1Laboratory of Biological Human Pathology, Faculty of Science, Mohammed V University, Rabat-Morocco.

Abstract

Background

This study investigates the structural optimization of natural flavonoids for improved TrkB receptor targeting, a key therapeutic strategy for neurodegenerative disorders.

Methods

Through comparative molecular docking analysis, structural analysis, and ADME profiling.

Results

We demonstrate that 5-Hydroxy-7,4′-dimethoxyflavone exhibits superior binding affinity (-8.5 kcal/mol) compared to its parent compound apigenin (-7.1 kcal/mol) for the BDNF-binding site of TrkB. The strategic methylation at positions 7 and 4′ enhances hydrophobic interactions with ILE-110 and VAL-119 while maintaining crucial hydrogen bonds with ASP-112 and TYR-115. Structural analysis reveals that the methoxy groups improve binding pocket complementarity, increasing contact surface by 23% versus apigenin.
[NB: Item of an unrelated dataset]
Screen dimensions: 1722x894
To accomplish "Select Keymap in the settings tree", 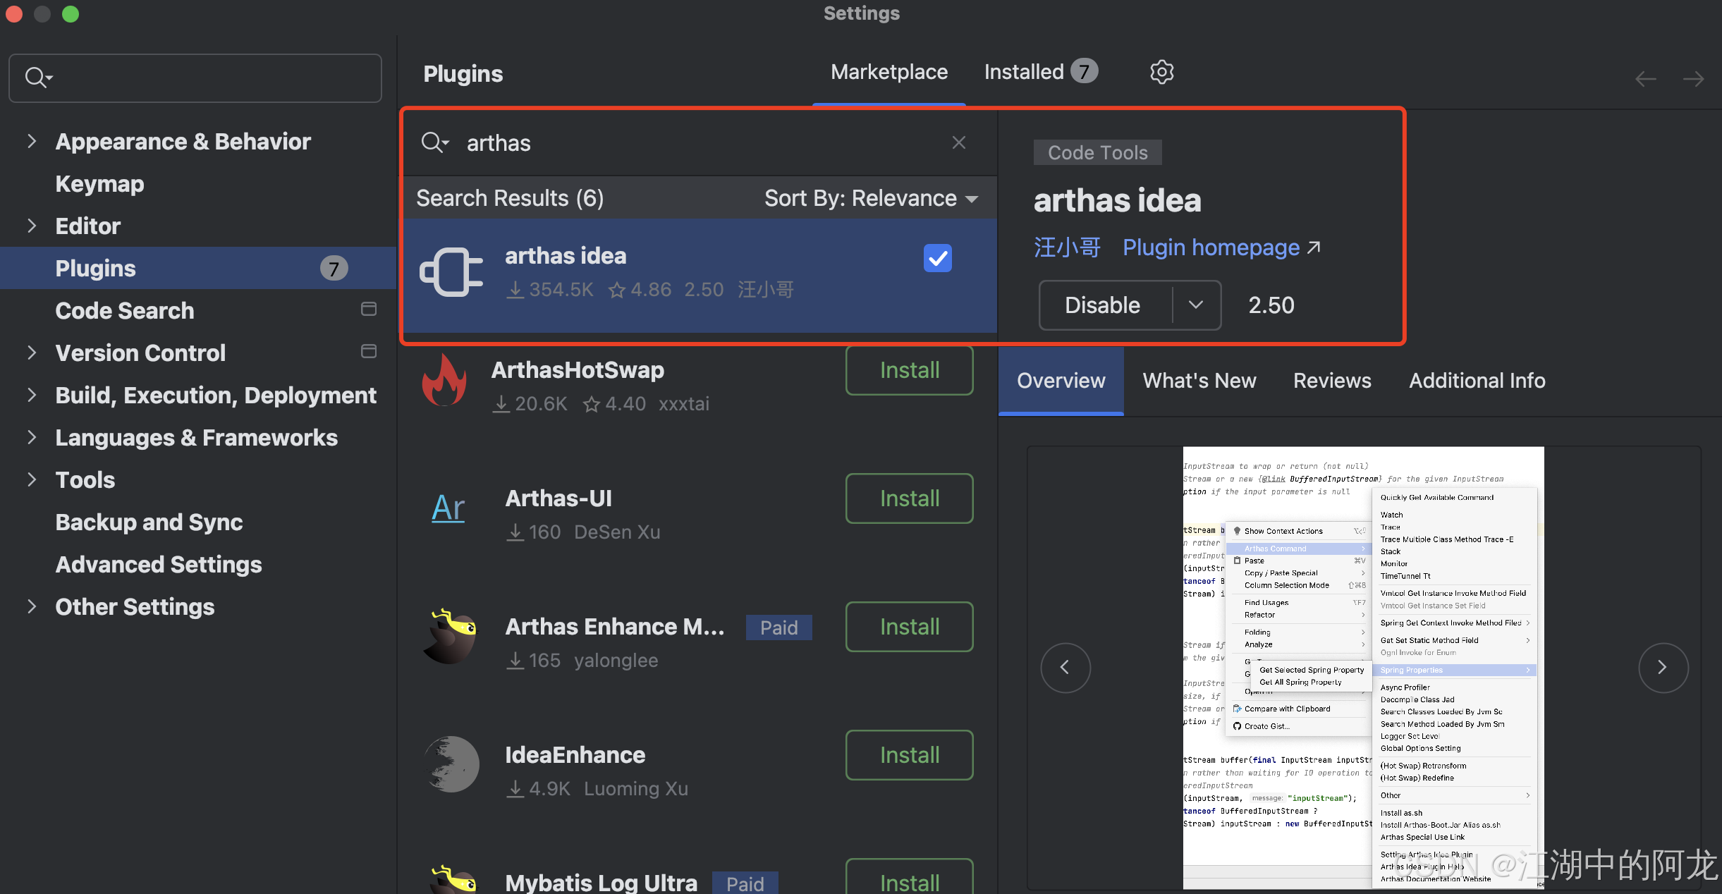I will [x=99, y=184].
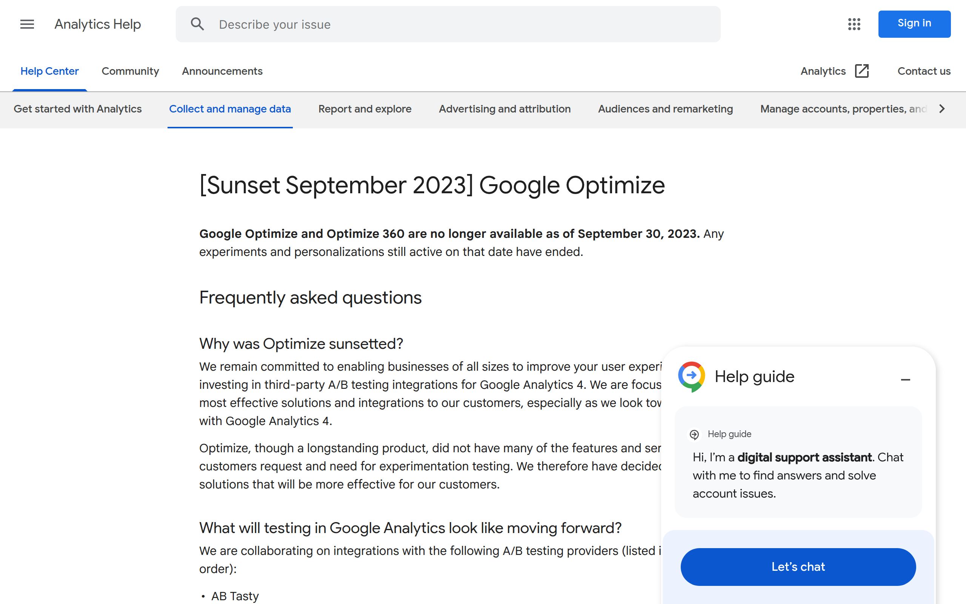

ADME profiling confirms maintained blood-brain barrier permeability (Log P =2.7) with improved metabolic stability.

Conclusions

This systematic comparison provides valuable structure-activity relationship insights for developing optimized natural product-based neurotherapeutics, positioning 5-Hydroxy-7,4′-dimethoxyflavone as a promising lead compound worthy of experimental validation.